Saving and Loading
A thematic_search.TopicDatabase object supports saving and loading from disk.
Suppose topicdb is a TopicDatabase. Then there are two options for
saving to disk:
topicdb.to_file("my-topicdatabase.tm.zip")
topicdb.to_lance("my-topicdatabase")
The to_file() method saves the metadata as parquet files and the vector arrays
as .npz files, then writes a metadata JSON file and zips everything for portability.
The to_lance() method saves everything to a LanceDB folder.
If you have a saved tm.zip file or LanceDB folder, you can load it using the appropriate class method:
topicdb = TopicDatabase.from_file("my-topicdatabase.tm.zip")
topicdb = TopicDatabase.from_lance("my-topicdatabase")

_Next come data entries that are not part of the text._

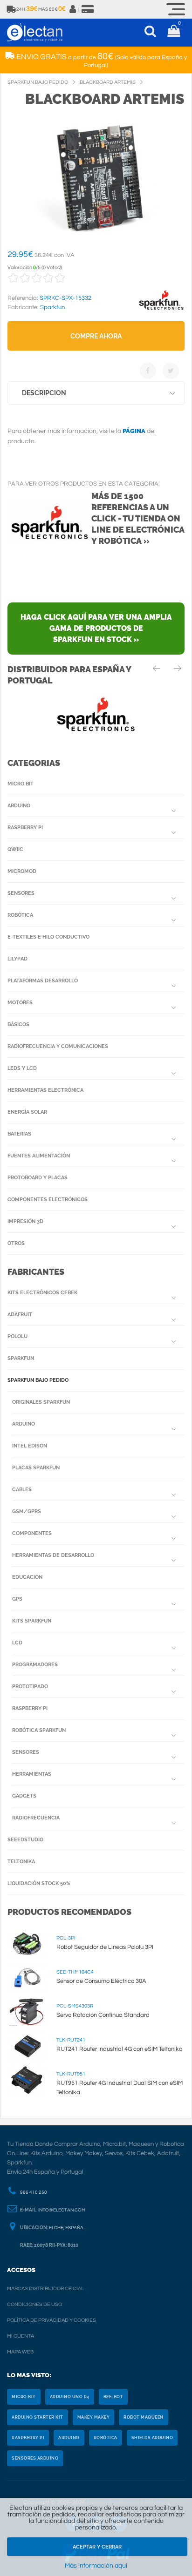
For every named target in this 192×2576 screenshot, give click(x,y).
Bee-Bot (113, 2396)
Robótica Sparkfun (39, 1730)
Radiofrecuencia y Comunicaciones (57, 1046)
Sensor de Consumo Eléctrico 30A (101, 1981)
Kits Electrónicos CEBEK (42, 1293)
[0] (173, 32)
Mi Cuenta (20, 2336)
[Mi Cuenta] (73, 9)
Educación (27, 1577)
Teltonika (21, 1862)
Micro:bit (20, 784)
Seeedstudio (25, 1840)
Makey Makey (93, 2417)
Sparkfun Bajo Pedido (38, 1380)
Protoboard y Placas (37, 1178)
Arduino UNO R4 (69, 2396)
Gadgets (24, 1796)
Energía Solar (27, 1112)
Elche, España (66, 2227)
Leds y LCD (22, 1068)
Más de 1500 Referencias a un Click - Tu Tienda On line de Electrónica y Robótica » (137, 518)
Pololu (17, 1336)
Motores (20, 1003)
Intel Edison (29, 1446)
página (134, 430)
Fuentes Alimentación (38, 1156)
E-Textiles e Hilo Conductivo (48, 937)
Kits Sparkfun (31, 1621)
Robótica (20, 915)
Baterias (19, 1134)
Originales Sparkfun (41, 1402)
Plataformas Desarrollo (42, 981)
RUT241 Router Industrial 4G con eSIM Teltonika (119, 2049)
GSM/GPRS (26, 1511)
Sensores (20, 893)
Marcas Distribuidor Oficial (45, 2288)
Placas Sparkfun (36, 1468)
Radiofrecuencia (36, 1818)
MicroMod (21, 871)
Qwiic (15, 849)
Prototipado (30, 1687)
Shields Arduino (152, 2437)
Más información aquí (96, 2565)
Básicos (18, 1024)
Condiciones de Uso (34, 2304)
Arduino (18, 806)
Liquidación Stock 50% (38, 1883)
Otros (16, 1243)
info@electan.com (61, 2210)
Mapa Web (20, 2351)
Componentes (32, 1533)
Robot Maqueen (143, 2417)
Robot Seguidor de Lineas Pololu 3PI (104, 1947)
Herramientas (31, 1774)
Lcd (17, 1643)
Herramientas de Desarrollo (53, 1555)
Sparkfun (20, 1358)
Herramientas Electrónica (45, 1090)
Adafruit (19, 1315)
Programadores (35, 1665)
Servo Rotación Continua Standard (103, 2015)
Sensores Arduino (35, 2458)
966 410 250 (33, 2192)
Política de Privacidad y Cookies (51, 2320)
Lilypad (17, 959)
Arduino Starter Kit (37, 2417)
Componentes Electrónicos (47, 1200)
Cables (22, 1490)
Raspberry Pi (25, 828)
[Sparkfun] (161, 310)
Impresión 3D (25, 1221)
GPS (17, 1599)
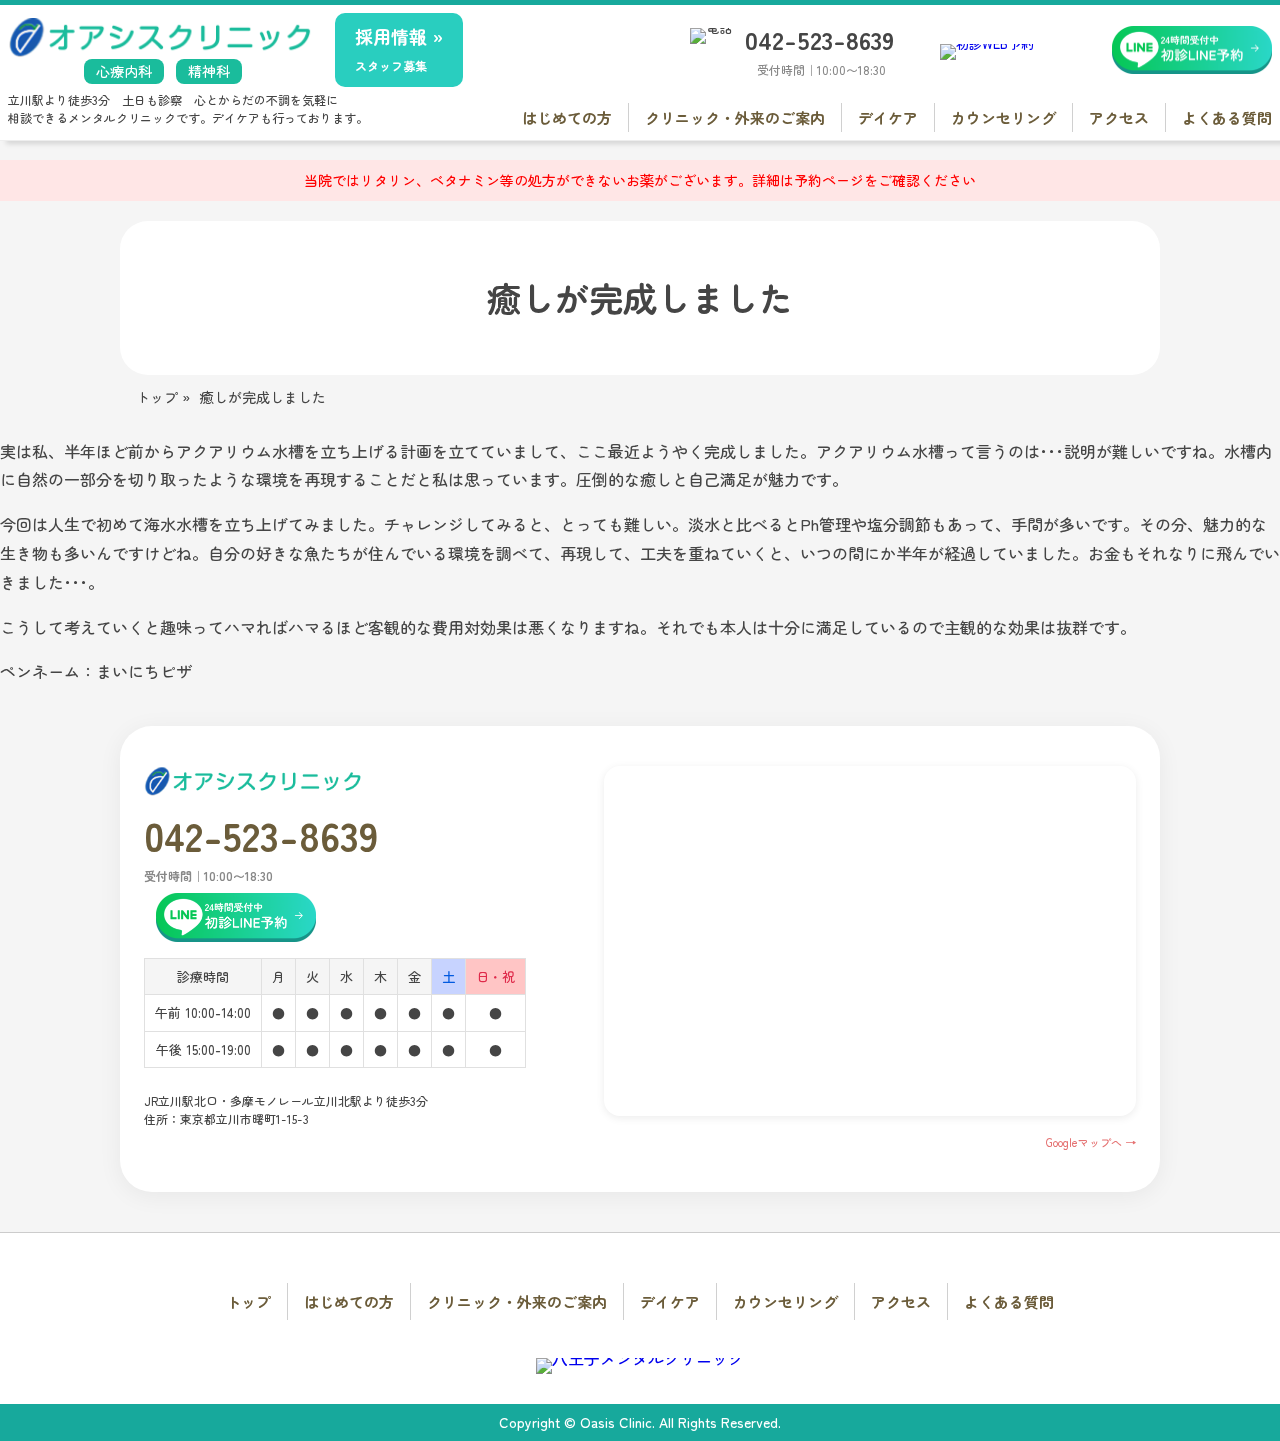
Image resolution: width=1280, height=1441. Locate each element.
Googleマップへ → (1091, 1142)
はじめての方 (567, 117)
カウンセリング (1003, 117)
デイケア (888, 117)
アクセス (1119, 117)
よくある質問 (1227, 117)
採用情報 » (399, 48)
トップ (248, 1301)
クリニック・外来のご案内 (735, 117)
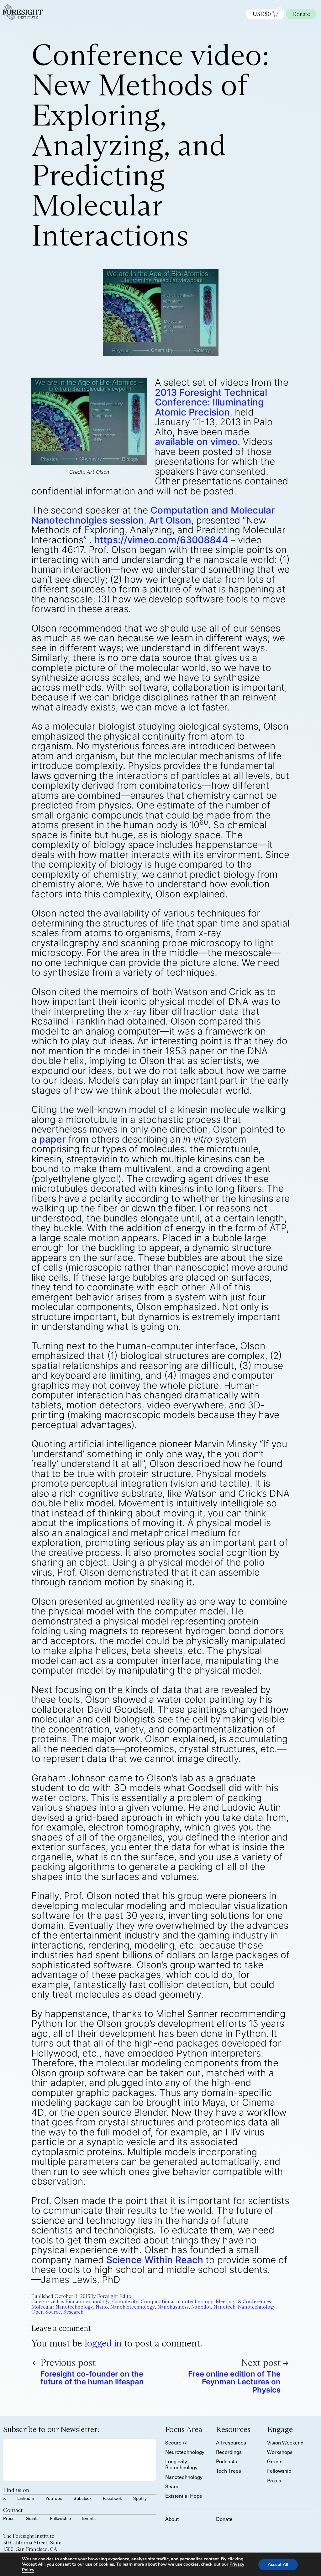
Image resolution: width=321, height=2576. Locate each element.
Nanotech (224, 2307)
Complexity (125, 2302)
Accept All (278, 2565)
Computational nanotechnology (177, 2302)
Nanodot (201, 2307)
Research (73, 2312)
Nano (102, 2307)
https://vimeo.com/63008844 (161, 539)
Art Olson (170, 520)
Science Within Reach (154, 2259)
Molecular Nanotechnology (62, 2307)
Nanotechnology (257, 2307)
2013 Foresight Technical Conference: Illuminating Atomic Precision (211, 402)
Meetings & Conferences (243, 2302)
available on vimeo (196, 441)
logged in (103, 2343)
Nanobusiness (173, 2307)
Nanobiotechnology (132, 2307)
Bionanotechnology (88, 2302)
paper (52, 1139)
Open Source (46, 2312)
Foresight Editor (115, 2296)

Note that the embedding model of a TopicDatabase is not saved. You will have to reload your embedding model separately, and then set topicdb.embedding_model manually. For example:
import thematic_search as ts
from sentence_transformers import SentenceTransformer
model = SentenceTransformer("sentence-transformers/all-mpnet-base-v2")
topicdb = ts.TopicDatabase.from_file("docs/source/20ng-topicdb.tm.zip")
topicdb.embedding_model = model